Michael Alan (Mike) Cooper

Discipline: English

Project Summary

I'm working on a Master's by Research (MbyRes) degree as a part-time, distance-learning student at Exeter -- from September 2019. The subject is the Cornish writer and broadcaster Charles Causley (1917-2003); the specific focus of the investigation is the impact of war on his writing.

This impact appears in several ways. The first of these centres on his early years as the only child of a Great War soldier who died when Causley was only 6. Secondly there was his life as a young man in his home town of Launceston in the 1920s and 30s. Following that, he served as a lower-deck sailor in the Royal Navy 1940-46, Finally, there was a half-century of post-war civilian existence as a returned veteran.
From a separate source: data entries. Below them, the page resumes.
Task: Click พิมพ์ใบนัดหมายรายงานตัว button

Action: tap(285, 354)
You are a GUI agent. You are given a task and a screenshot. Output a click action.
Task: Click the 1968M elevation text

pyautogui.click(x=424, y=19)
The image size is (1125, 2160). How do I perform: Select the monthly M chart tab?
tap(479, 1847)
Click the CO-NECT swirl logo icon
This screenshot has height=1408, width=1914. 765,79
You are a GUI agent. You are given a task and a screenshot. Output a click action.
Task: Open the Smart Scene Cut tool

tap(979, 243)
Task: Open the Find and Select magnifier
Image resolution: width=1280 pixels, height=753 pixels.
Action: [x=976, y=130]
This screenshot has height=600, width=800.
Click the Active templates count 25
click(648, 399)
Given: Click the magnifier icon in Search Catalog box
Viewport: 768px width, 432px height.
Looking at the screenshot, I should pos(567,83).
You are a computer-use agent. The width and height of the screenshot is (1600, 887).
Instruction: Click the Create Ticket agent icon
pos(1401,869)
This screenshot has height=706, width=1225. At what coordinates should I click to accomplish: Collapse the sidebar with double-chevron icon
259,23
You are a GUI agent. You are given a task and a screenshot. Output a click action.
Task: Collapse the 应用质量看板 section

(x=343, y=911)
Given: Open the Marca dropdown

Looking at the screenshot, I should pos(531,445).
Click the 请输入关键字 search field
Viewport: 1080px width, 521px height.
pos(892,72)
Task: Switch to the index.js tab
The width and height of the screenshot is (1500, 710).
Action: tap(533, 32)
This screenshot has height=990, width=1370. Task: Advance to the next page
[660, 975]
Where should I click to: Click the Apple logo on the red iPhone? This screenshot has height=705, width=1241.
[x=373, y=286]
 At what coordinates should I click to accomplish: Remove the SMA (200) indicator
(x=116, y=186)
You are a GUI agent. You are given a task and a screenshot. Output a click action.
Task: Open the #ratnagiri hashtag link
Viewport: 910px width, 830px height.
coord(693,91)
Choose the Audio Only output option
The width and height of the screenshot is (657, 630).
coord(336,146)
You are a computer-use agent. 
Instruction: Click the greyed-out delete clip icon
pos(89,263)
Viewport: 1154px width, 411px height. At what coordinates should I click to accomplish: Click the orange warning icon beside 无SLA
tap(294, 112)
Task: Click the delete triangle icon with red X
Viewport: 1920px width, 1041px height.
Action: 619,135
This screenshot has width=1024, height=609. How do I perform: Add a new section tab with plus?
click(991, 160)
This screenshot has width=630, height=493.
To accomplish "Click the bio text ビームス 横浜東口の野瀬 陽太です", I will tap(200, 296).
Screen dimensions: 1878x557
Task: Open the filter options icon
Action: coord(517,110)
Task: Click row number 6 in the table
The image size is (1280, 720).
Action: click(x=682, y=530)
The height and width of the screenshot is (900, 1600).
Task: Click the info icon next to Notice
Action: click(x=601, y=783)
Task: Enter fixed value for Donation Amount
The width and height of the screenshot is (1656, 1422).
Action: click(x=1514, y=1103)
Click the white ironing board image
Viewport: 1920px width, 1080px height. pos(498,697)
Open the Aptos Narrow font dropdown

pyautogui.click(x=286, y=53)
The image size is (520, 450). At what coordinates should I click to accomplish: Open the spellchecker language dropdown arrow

Causley's 30-year career as a primary school teacher in his native Launceston was paralleled by a steady output of poetry and other kinds of writing, as well as editing, criticism and broadcasting work. This led to his early retirement to become a full-time writer, including a period as Writer in Residence and Visiting Fellow in Poetry at Exeter in the mid-1970s. Causley was subsequently awarded an Hon. D.Litt. from the University. He was also the recipient of many other literary awards, prizes and honours.

The largest Causley Archive is lodged with Special Collections in the Old Library on the main Streatham campus of Exeter University.

Supervisory Team

First Supervisor: Professor Tim Kendall.

Second Supervisor: Dr. John Wedgwood Clarke.

 

 

 

Wider Research Interests

Still to be determined, as a relatively new 'return-to-learning' postgraduate student.

(I might otherwise have applied to research several other, very different areas, however: e.g., the films of Powell and Pressburger, or the influence of European emigres and refugees on the British film industry around World War II, or even the use of film and television on-stage in live theatre performances.)